If you read through the articles about Thatcher you will notice she posed one great predicament. The most powerful and influential woman in the twentieth century was not a feminist.

In her words:

The feminists hate me, don’t they? And I don’t blame them. For I hate feminism. It is poison.

Why did she think that, you might ask?

The reason must be that feminism is less about women and their rights and more about propagating leftist ideology.

Margaret Thatcher was a role model for women who want to succeed in the world of politics and even want to make history. Surely, she set a better example than the grievance mongers who are constantly complaining about what is wrong  while never imagining that an increase in freedom, coupled with a decrease in government power, might be the best for both men and women. 


Veronica said...

What we tend to forget today is how overwhelmingly male dominated the entire world of public life, and particularly politics, was in 1979 when Thatcher became PM. I was 8 years old at the time and watched with wide eyed awe as she singlehandedly smashed the gender roles I had been taught up to that point. She may not have cared much for the women's rights movement, but she certainly inspired a great deal of feminism among girls like me merely by her example. She is exhibit A in favor of feminism despite her wishes to the contrary.


Stuart Schneiderman said...

But, why didn't she inspire you to become a Tory?

Veronica said...

Ha ha, I pretty much was one until around 10 to 15 years ago. During that period, I became more and more alienated by the religious and social conservatives' hold on the Republican Party. I also came to feel more and more strongly about reproductive freedom after experiencing pregnancy and childbirth, and watching my friends have their babies. So I started listening to the Democrats more and slowly grew more liberal in all areas (though I was always very liberal on women's roles all my life).

Lastango said...

On the death of Margaret Thatcher, let's all stand as tall as she did. This is no time to go wobbly.

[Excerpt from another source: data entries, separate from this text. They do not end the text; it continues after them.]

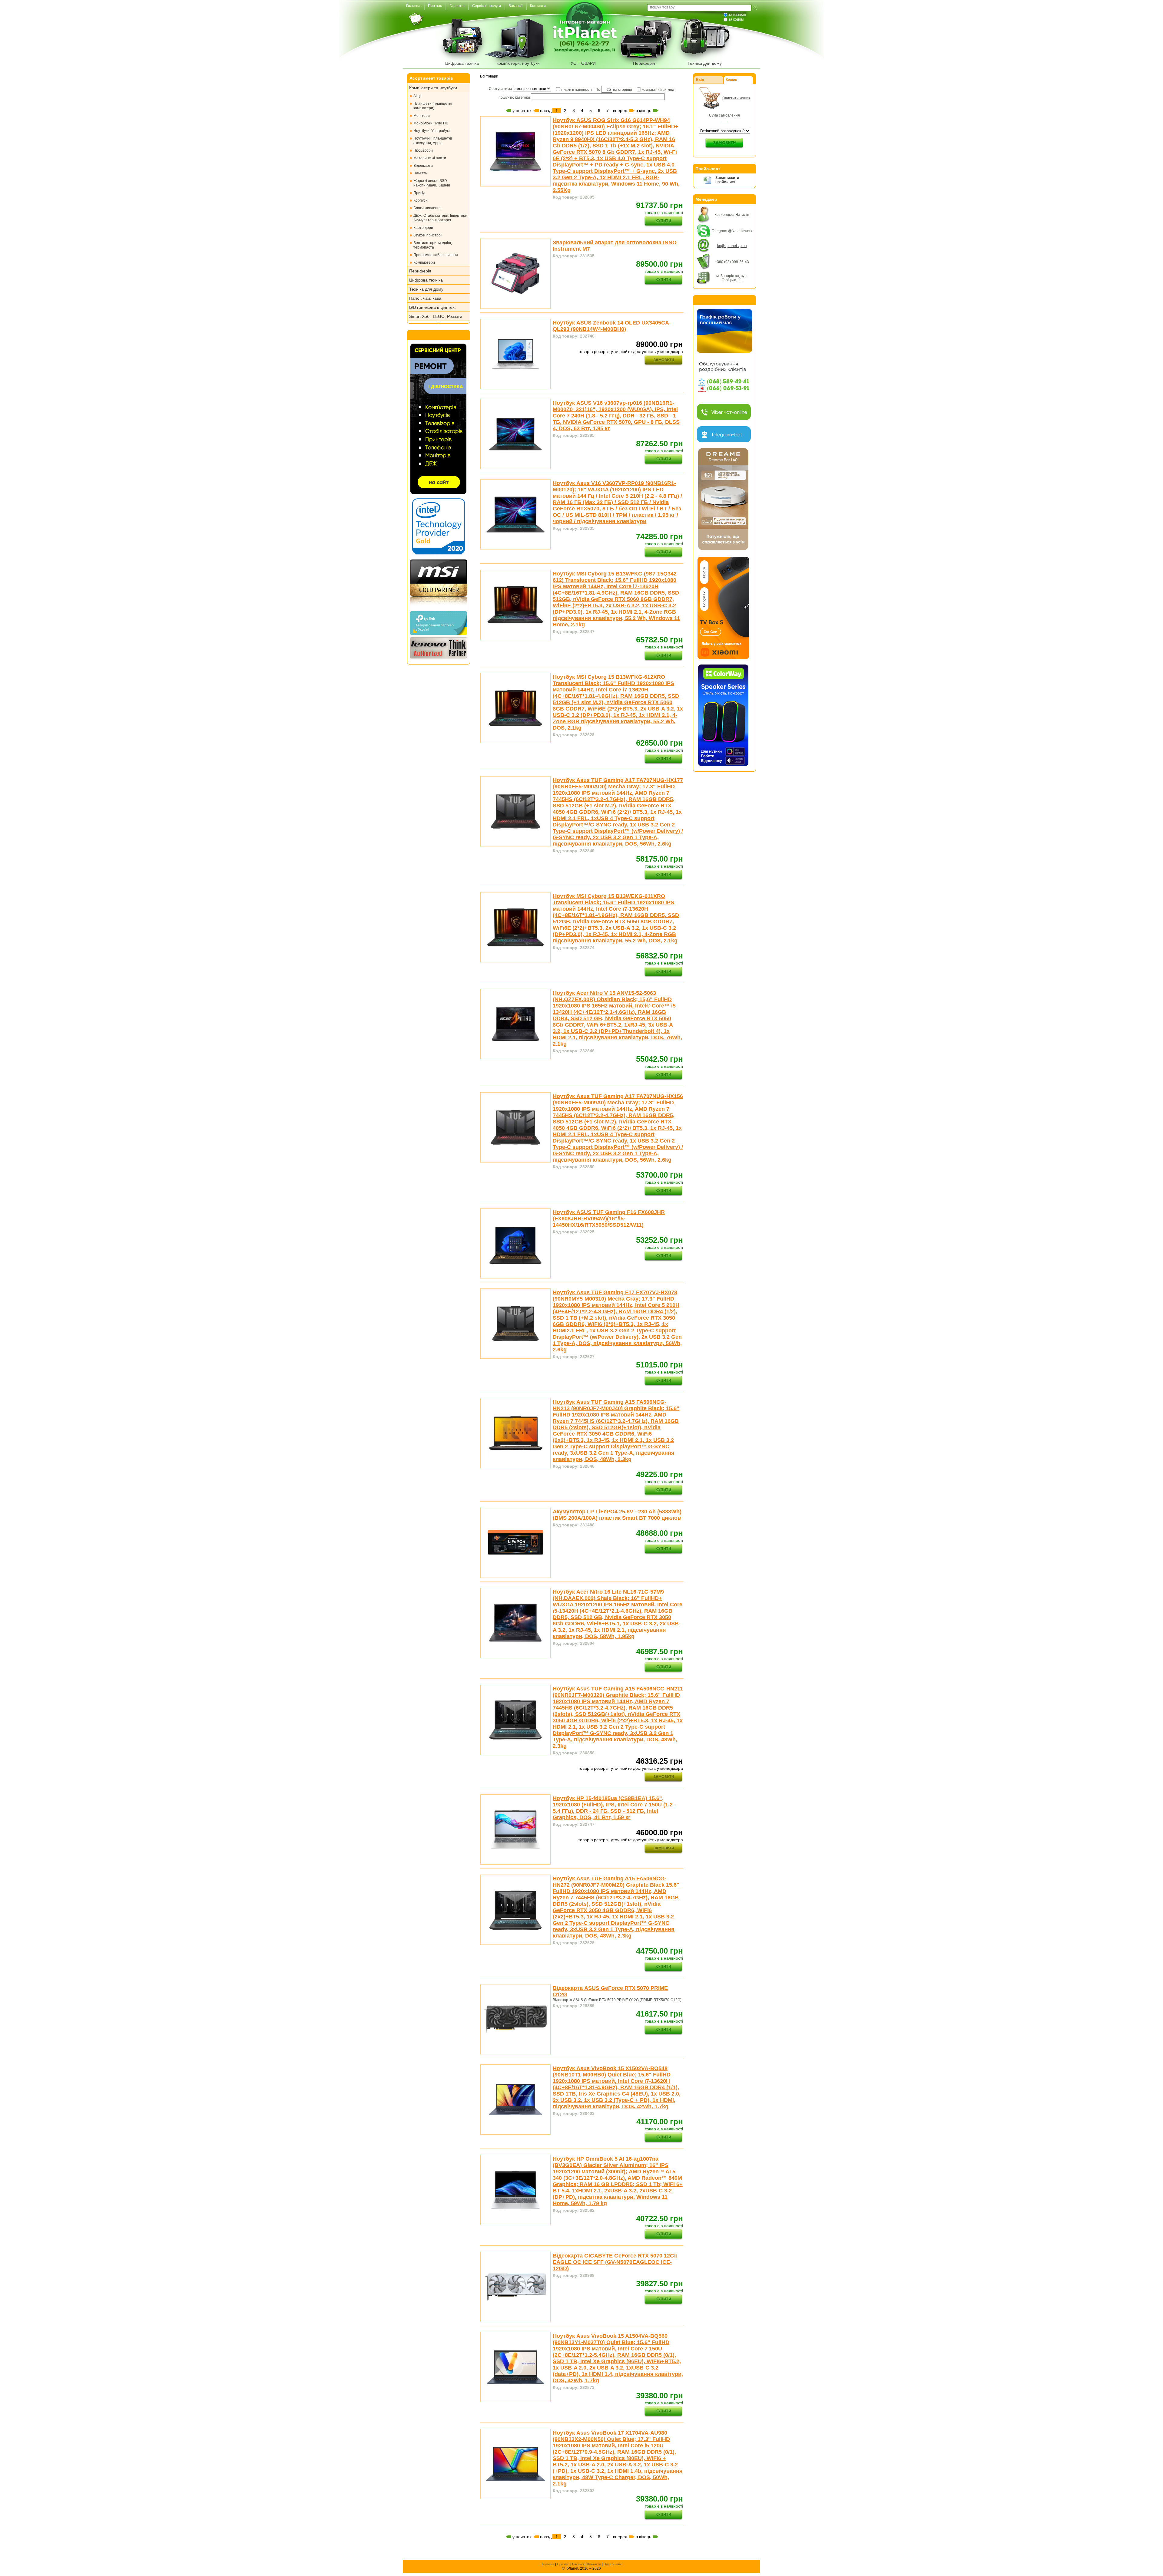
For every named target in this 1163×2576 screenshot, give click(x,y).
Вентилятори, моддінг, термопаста (432, 245)
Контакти (594, 2564)
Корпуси (420, 200)
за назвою (737, 14)
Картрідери (423, 228)
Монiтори (421, 116)
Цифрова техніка (462, 63)
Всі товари (489, 76)
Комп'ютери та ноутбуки (433, 87)
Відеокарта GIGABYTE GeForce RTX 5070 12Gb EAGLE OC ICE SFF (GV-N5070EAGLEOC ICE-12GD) (615, 2262)
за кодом (736, 19)
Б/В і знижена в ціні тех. (432, 307)
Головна (548, 2564)
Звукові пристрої (427, 235)
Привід (419, 193)
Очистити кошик (736, 98)
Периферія (644, 63)
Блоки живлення (427, 208)
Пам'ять (420, 173)
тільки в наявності (576, 89)
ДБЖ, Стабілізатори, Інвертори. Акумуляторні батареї (440, 217)
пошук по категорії (514, 97)
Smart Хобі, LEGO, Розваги (435, 316)
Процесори (423, 150)
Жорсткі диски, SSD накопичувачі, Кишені (431, 183)
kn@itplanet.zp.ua (732, 246)
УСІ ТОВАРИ (583, 63)
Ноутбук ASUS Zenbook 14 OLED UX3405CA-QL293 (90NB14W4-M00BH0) (612, 326)
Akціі (417, 96)
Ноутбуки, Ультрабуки (432, 131)
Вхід (700, 80)
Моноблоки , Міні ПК (430, 123)
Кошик (731, 80)
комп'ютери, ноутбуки (518, 63)
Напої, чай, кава (425, 298)
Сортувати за (501, 89)
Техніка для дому (705, 63)
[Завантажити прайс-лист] (707, 183)
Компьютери (424, 262)
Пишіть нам (612, 2564)
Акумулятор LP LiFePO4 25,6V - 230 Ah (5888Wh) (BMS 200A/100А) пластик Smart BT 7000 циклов (617, 1515)
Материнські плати (429, 158)
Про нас (563, 2564)
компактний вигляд (658, 89)
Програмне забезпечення (435, 255)
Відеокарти (423, 165)
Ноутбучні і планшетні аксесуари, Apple (432, 140)
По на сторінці (613, 89)
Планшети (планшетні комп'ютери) (432, 105)
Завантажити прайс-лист (727, 180)
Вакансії (578, 2564)
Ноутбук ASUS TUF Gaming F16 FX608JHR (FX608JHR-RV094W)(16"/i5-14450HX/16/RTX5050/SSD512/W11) (609, 1218)
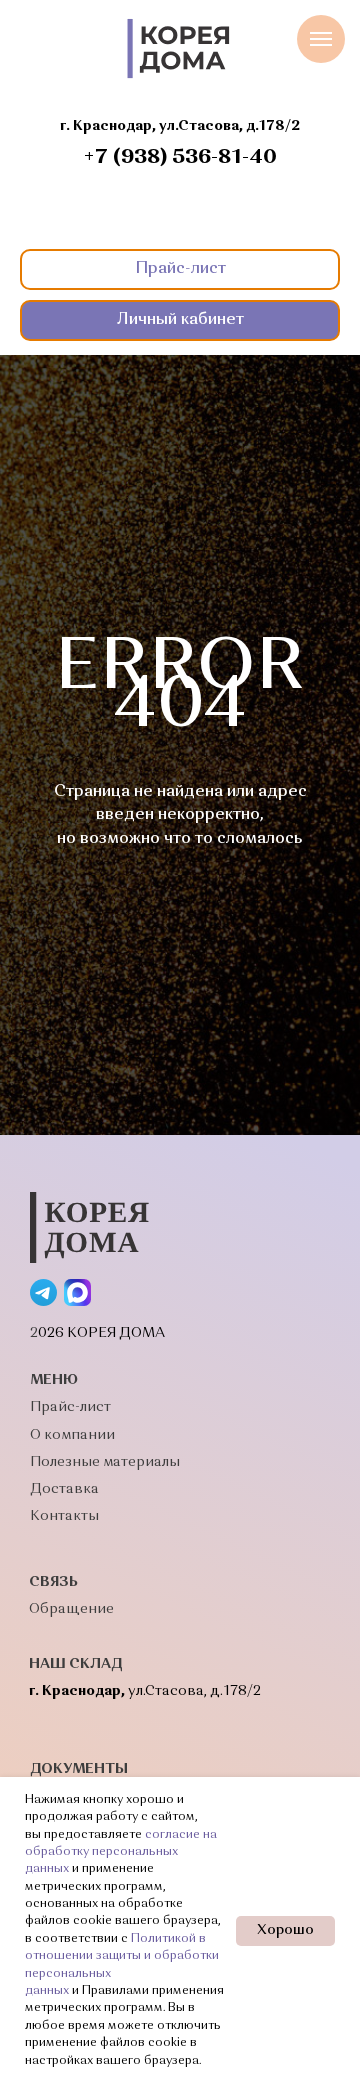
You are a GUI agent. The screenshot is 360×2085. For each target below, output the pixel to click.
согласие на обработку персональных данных (121, 1852)
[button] (180, 269)
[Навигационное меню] (321, 39)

One other thing: Thatcher "exhibit A in favor of feminism" - ? It is precisely because she was not that it is so important for feminism to try to hijack her. Her non-feminism is simply intolerable. She is exhibit A for principle and accomplishment -- the very opposite of feminism's grievance culture and claim to entitlement.

Anonymous said...

Veronica, whether you intended to or not, you've highlighted that Margaret Thatcher's career success shows feminism as the anachronistic ideology that it is. And you insist on attaching a label that the deceased has consistently eschewed. Even in death you cannot help but label someone or use it to pursue political ends.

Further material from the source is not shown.